と言って相手がファーメル伯爵では冒険者も領土の兵も助けにはならないだろう。
しかも伯爵家の内外、その周辺まで入れると8,000もの兵がいる。この地で8,000と言えば周辺のどんな貴族も手を出せない。
ここを攻め落とそうと思うと一大決戦になってしまう。なるほどこれでは誰も手を出せない訳だ。
これはシメ達に取っても同じだった。少なくとも4人では人手が足りな過ぎる。もっと加勢がいる。
しかしこの町や周辺からではどうにもならない。しかも王家の親戚筋となると迂闊には戦えない。
やるなら覚悟を決めてやらなければならないだろう。そしてその援軍が必要だ。
シメなら何とかその戦力の確保も可能だがそれでも時間がかかる。
Aランク試験を目前に迎えて今ここでそこまで時間を割いている訳にはいかなかった。
みんなと話し合った結果、非常に悔しいが今回は一旦引く事にした。
シメはヨシアとキサメのAランク試験を先ず優先して、その後でまたこの町に帰って来て奴隷奪還作戦を遂行する事にした。

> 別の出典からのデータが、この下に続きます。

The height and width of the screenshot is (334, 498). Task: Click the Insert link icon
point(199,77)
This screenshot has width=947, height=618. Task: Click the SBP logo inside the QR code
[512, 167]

それに例の幽霊も敵はファーメル伯爵家関係者の様だ。それなら一般人に被害が出る事はないだろうと考えて、心残りではあるが今回は撤退する事にした。
正直忸怩たる思いはあるが人生時にはこんな時もあるだろう。
そして今はやるべき事を先にやる事にした。キサメもこれに賛成し共にAランク試験の町ミヒエルへ向かう事にした。